Supervisor: “We’re not discussing medical details here. The decision is based on the documented work issues.”
Mini Decision Tree: When Termination Timing Is Safest
- Is there a clean, documented reason unrelated to any recent protected activity? If yes, proceed carefully.
- Did something “protected” happen recently? If yes, pause and tighten the file, confirm consistency, and avoid sloppy wording.
- Do you have comparable cases? If others were treated more leniently for the same issue, you need a legitimate distinction in writing.
- Can you articulate “why now” in one sentence? If not, you’re not ready.
CTA: Start With the Employer Risk Audit (Fixed Fee)
If you’re thinking “can I fire this person?” and the timing feels messy, don’t guess. Start with our Employer Risk Audit (fixed fee).
- What you get: a structured review of the reason, timing risk, documentation gaps, and a recommended plan (including what to say and what to write).
- How fast it happens: typically within 1–2 business days after we receive your key documents and a quick timeline.
- Outcome: a cleaner, safer decision path, whether you terminate now, delay, or choose a different off-ramp.
Explore our Illinois employment law resources (our pillar page) and then book the audit to get a clear, defensible plan.
For additional general background on retaliation concepts, the EEOC overview is a useful reference:
EEOC retaliation guidance.
FAQ: “Can I Fire This Person?” (Illinois Employers)
1) Can I fire this person without giving a reason?
Sometimes, but “no reason” is rarely the best strategy. In the real world, terminations get challenged based on what happened right before the decision. A short, documented business reason is usually safer than silence.
2) Can I fire this person right after they complain about harassment or discrimination?
You can, but expect scrutiny. You need clean documentation showing the decision is based on legitimate performance or conduct issues, and you must be consistent with how you’ve treated similar problems.
3) Can I fire this person while they’re on medical leave or have restrictions?
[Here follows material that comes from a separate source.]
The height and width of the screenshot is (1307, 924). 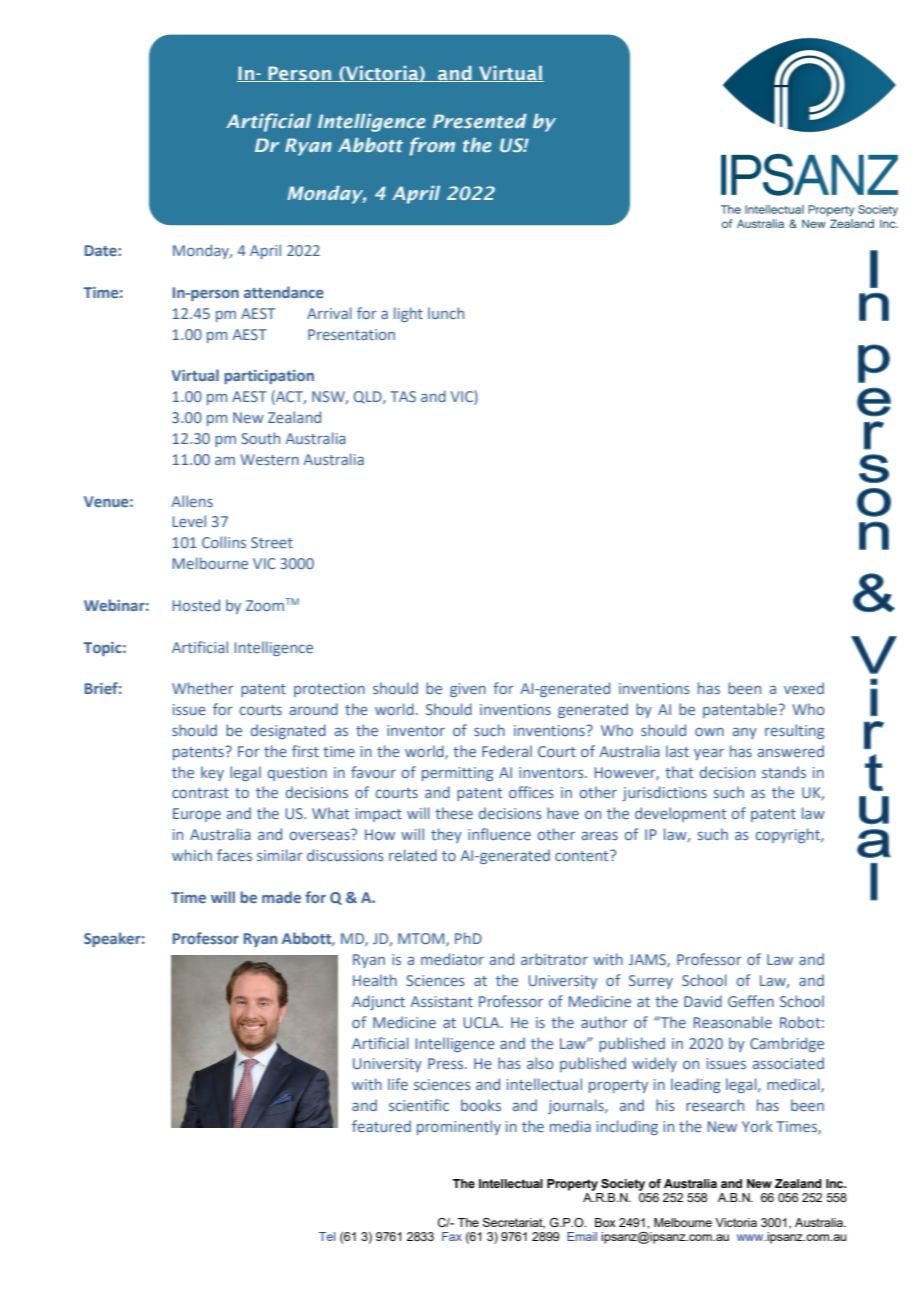 What do you see at coordinates (432, 146) in the screenshot?
I see `from` at bounding box center [432, 146].
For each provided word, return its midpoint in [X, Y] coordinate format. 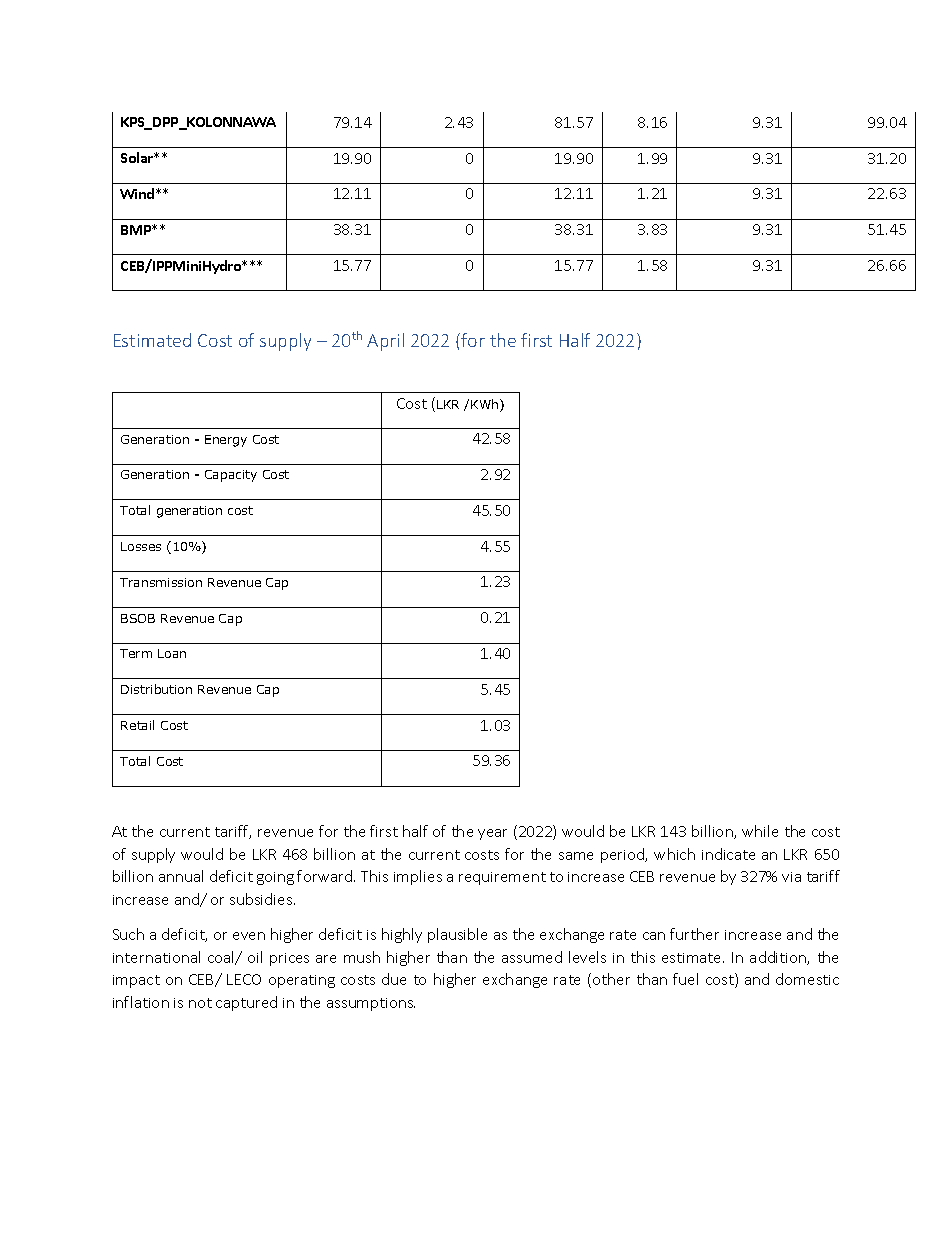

Possibly, but this is high-risk timing. You must avoid comments about medical issues and make sure you’re acting based on documented work reasons, not the leave/restriction itself.
4) Can I fire this person after a workplace injury?
You can terminate for legitimate reasons unrelated to the injury, but the timing is sensitive. Documentation and consistency matter more here than almost anywhere else.
5) Can I fire this person if they’re just not a “good fit”?
“Not a good fit” is lawyer food. Convert it into specific, job-related behaviors and expectations (missed deadlines, policy issues, customer complaints, teamwork failures with examples).